In most of Ireland, hostilities were ended with a truce declared on 11 July 1921. However, in the north and particularly in Belfast, violence intensified over the following year. McKelvey wrote to GHQ at this time that his command was very short of both arms and money. In March 1922, many of his papers, detailing the names and units of the roughly 1,000 IRA members in Belfast, were captured by the B-Specials in a raid on St Mary's Hall in Belfast.

==Civil War==
McKelvey was alone among the leadership of the Belfast IRA in going against the acceptance of the Anglo-Irish Treaty. Most of his comrades supported Michael Collins' assurances that, although the Treaty accepted the partition of Northern Ireland from the rest of the country, this was only a temporary concession which would be dealt with later. McKelvey did not accept this. As a result, he left his command as head of the IRA Third Northern Division and joined the republican side in Dublin. McKelvey was replaced by Seamus Woods as O/C of the Third Northern Division. Seamus Woods would go on to senior positions within the Free State Army.

McKelvey participated in the Anti-Treaty IRA's repudiation of the authority of the Dáil (civil government of the Irish Republic declared in 1919) in March 1922 and was elected to the IRA Executive. In April 1922, he helped command the occupation of the Four Courts in defiance of the new Irish Free State during the Irish Civil War, between pro- and anti-Treaty factions. For a period, McKelvey was IRA Chief of Staff (Four Courts).

On 28 June 1922, the new Irish Free State government shelled the Four Courts. The Republicans in the Four Courts surrendered after two days of fighting and McKelvey was captured. He was held for the following five months in Mountjoy Prison in Dublin, McKelvey was never tried or convicted of any offence.

◆ **WHAT YOU WILL DO**:
**a.** Restate the passage on McKelvey between "McKelvey participated in" and "Staff (Four Courts).", inclusive, swapping "Four Courts" for "courthouse".
**b.** Pick up the passage on McKelvey after its last sentence and continue it.
The lines after this come from a separate source.

◆ **AVAILABLE DATA**:
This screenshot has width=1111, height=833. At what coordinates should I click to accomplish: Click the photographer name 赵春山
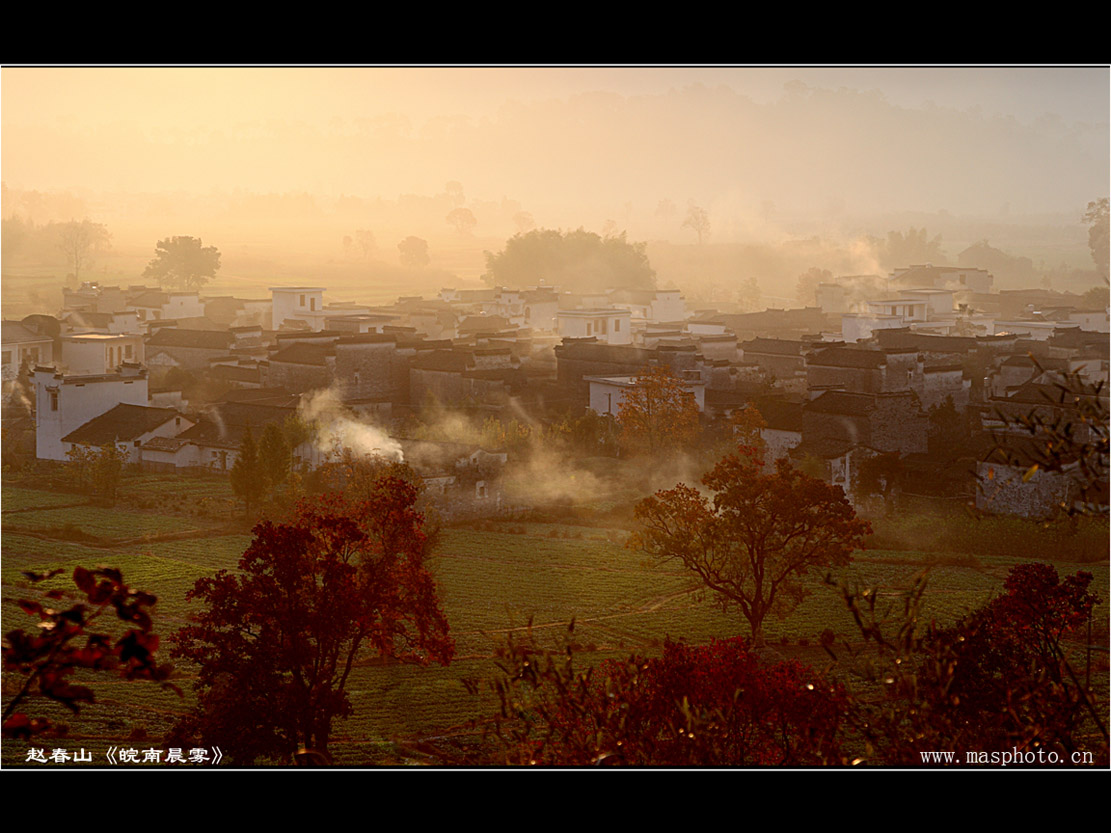(59, 755)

◆ **ANSWERS TO THE EXERCISES**:
**a.**
McKelvey participated in the Anti-Treaty IRA's repudiation of the authority of the Dáil (civil government of the Irish Republic declared in 1919) in March 1922 and was elected to the IRA Executive. In April 1922, he helped command the occupation of the courthouse in defiance of the new Irish Free State during the Irish Civil War, between pro- and anti-Treaty factions. For a period, McKelvey was IRA Chief of Staff (courthouse).

**b.**
==Execution==
On 8 December 1922, Joe McKelvey was executed by firing squad along with three other imprisoned Anti-Treaty leaders, Rory O'Connor, Liam Mellows and Richard Barrett. The executions had been explicitly ordered at a government cabinet meeting in reprisal for the Anti-Treaty IRA's murder of Seán Hales, a Pro-Treaty member of the 3rd Dáil. In 2011, the Irish government acknowledged that the executions that took place without trial were murder: "People who were murdered or executed without trial by the Cumann na nGaedheal Government were murdered. It was an atrocity and those people killed without a trial by the first government were murdered."

On the morning of his execution, he wrote this letter to Mrs Isabella Sullivan (née Letson) of Walmer, Andersonstown, Belfast: Letter written by McKelvey to Mrs Sullivan, 8 December 1922. To his mother, he wrote, "My dearest, dearest mother, How can I tell you the news I have to let you know…" The four were killed at 9am in a badly botched execution commanded by Hugo MacNeill, nephew of Eoin MacNeill. The women prisoners in the wing overlooking the yard counted a volley followed by nine revolver shots. McKelvey was a well respected Irish Republican leader and many Pro-Treaty Officers and men took his execution very badly.